Set task = Please swap "date of birth" for "birth date" in everything from the start of the records down through the line containing "Task: Open the View menu", and give those lines again with nothing else changed and the pictures left out.

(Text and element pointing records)
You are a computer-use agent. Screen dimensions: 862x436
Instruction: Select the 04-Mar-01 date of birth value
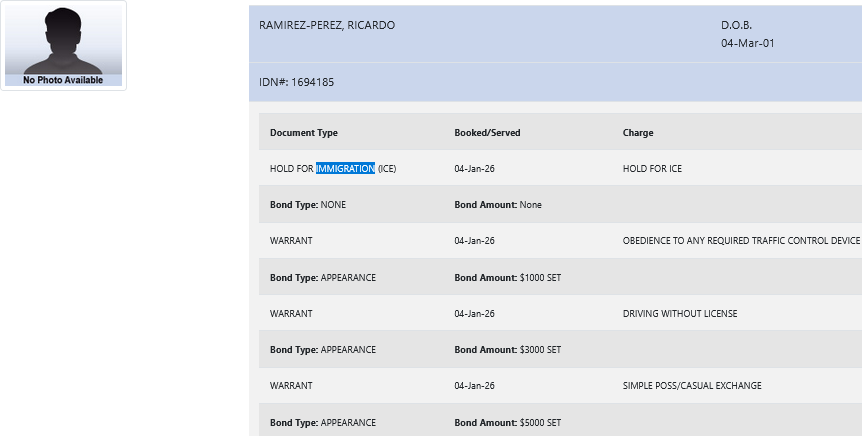[x=747, y=43]
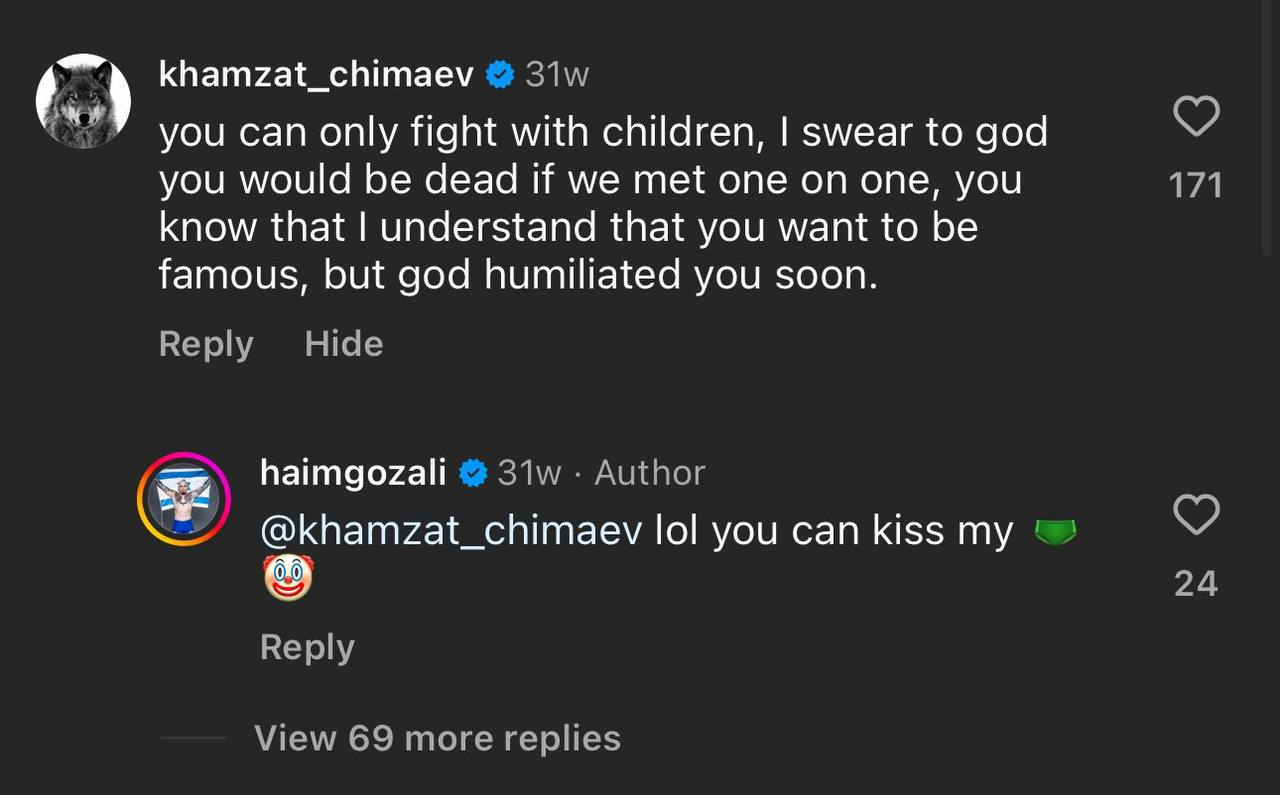The image size is (1280, 795).
Task: Hide khamzat_chimaev's comment
Action: pyautogui.click(x=344, y=344)
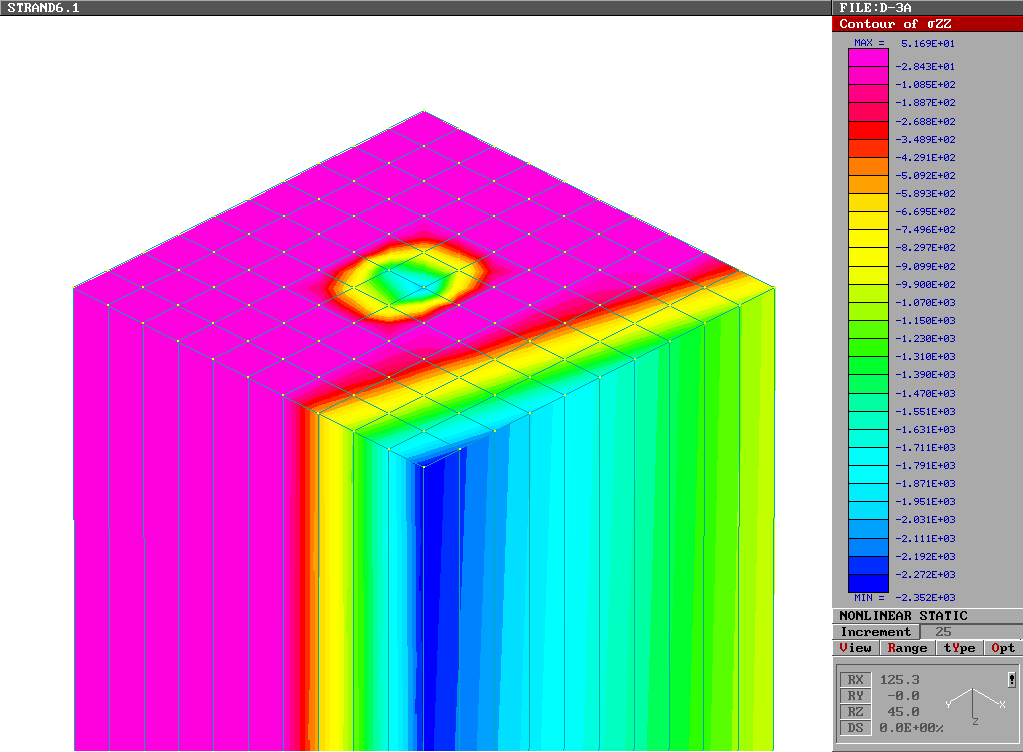
Task: Open the View menu
Action: pyautogui.click(x=855, y=648)
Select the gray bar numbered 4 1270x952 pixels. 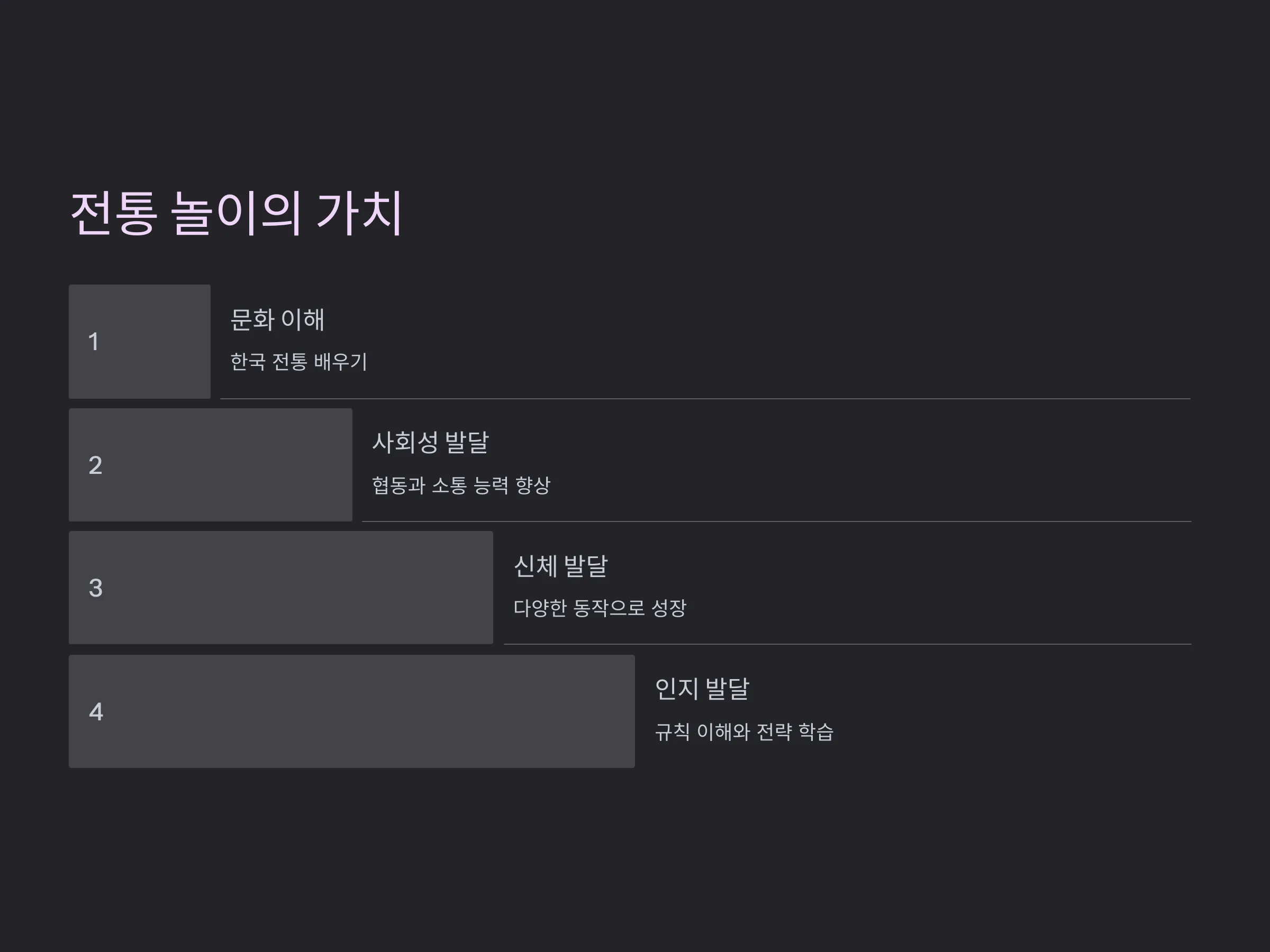click(x=352, y=711)
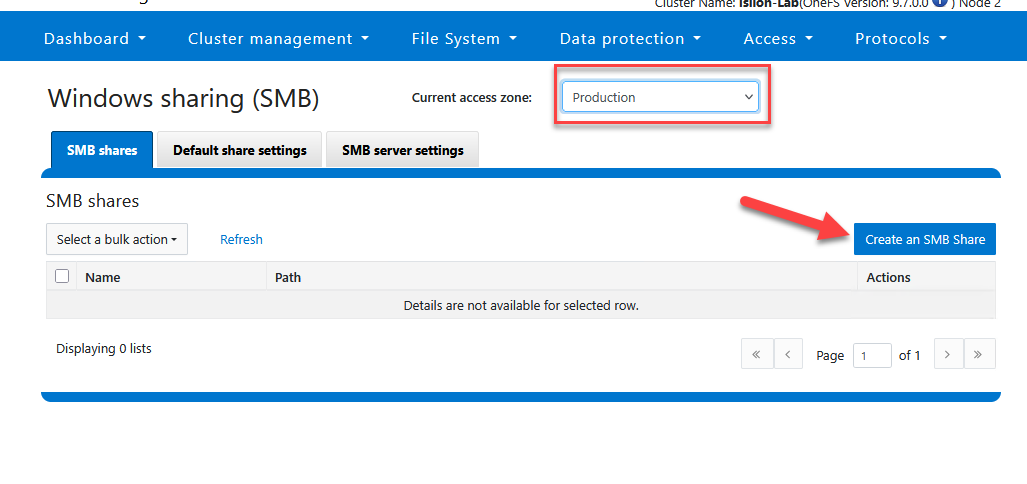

Result =
You are a computer-use agent. Screen dimensions: 862x436
Instruction: Select the 04-Mar-01 birth date value
[x=747, y=43]
The image size is (1280, 795).
Task: Hide khamzat_chimaev's comment
Action: pyautogui.click(x=344, y=344)
Task: Open the View menu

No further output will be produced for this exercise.